None of this, it's important to point out, should dissuade people from updating and patching their software or using software that updates automatically, as companies like Google and Microsoft increasingly do with their products. One of the biggest threats of hijacking updates to deliver malware may in fact be that overreaction: As former ACLU technologist Chris Soghoian has analogized, exploiting that patching mechanism for delivering malware is akin to the CIA's reported use of a fake vaccination program to locate Osama Bin Laden. Soghoian was referring specifically to an early instance of a malicious software update, when malware known as Flame---widely believed to have been developed by the NSA---was delivered by compromising Microsoft's codesigning mechanism. "If we give consumers any reason to not trust the security update process, they will get infected," he said in a speech at the Personal Democracy Forum five years ago.

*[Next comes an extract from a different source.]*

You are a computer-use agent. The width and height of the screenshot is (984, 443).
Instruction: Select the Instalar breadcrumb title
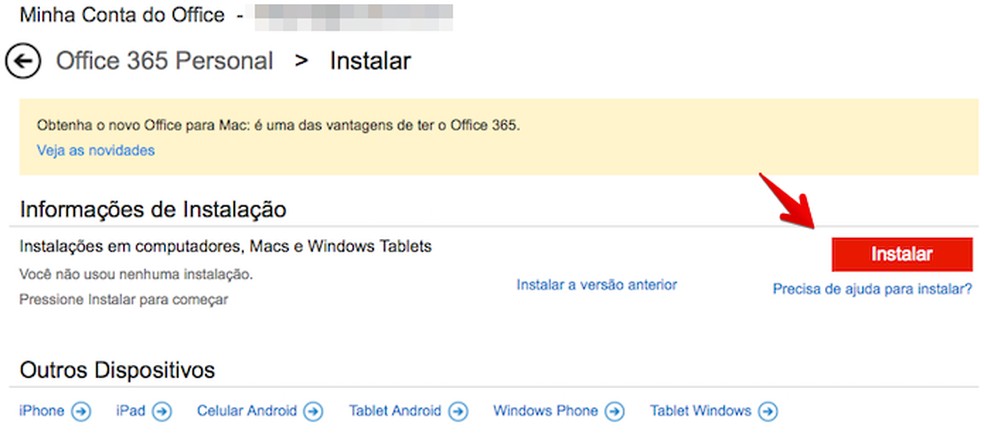point(370,61)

Codesigning no doubt makes compromising software updates far more difficult, requiring much deeper access to a target company for hackers to corrupt its code. That means codesigned software that's downloaded or updated from Google's Play Store or the Apple App Store is, for instance, far safer and thus significantly harder to compromise than a piece of software like MeDoc, distributed by a family-run Ukrainian company without codesigning. But even the App Store's security isn't perfect: Hackers two years ago distributed infected developer software that inserted malicious code into hundreds of iPhone apps in the App Store that were likely installed on millions of devices despite Apple's strict codesigning implementation.

All of that means that on highly sensitive networks like the sort of critical infrastructure disabled by Petya, even "trusted" applications shouldn't be fully trusted. Systems administrators need to segment and compartmentalize their networks, restrict the privileges of even whitelisted software and keep careful backups in the case of any ransomware outbreak.

Otherwise, says Kaspersky's Raiu, it's only a matter of time until another software update debacle strikes. "If you identify software in critical infrastructure and you can compromise its updates," Raiu says, "the things you can do are limitless."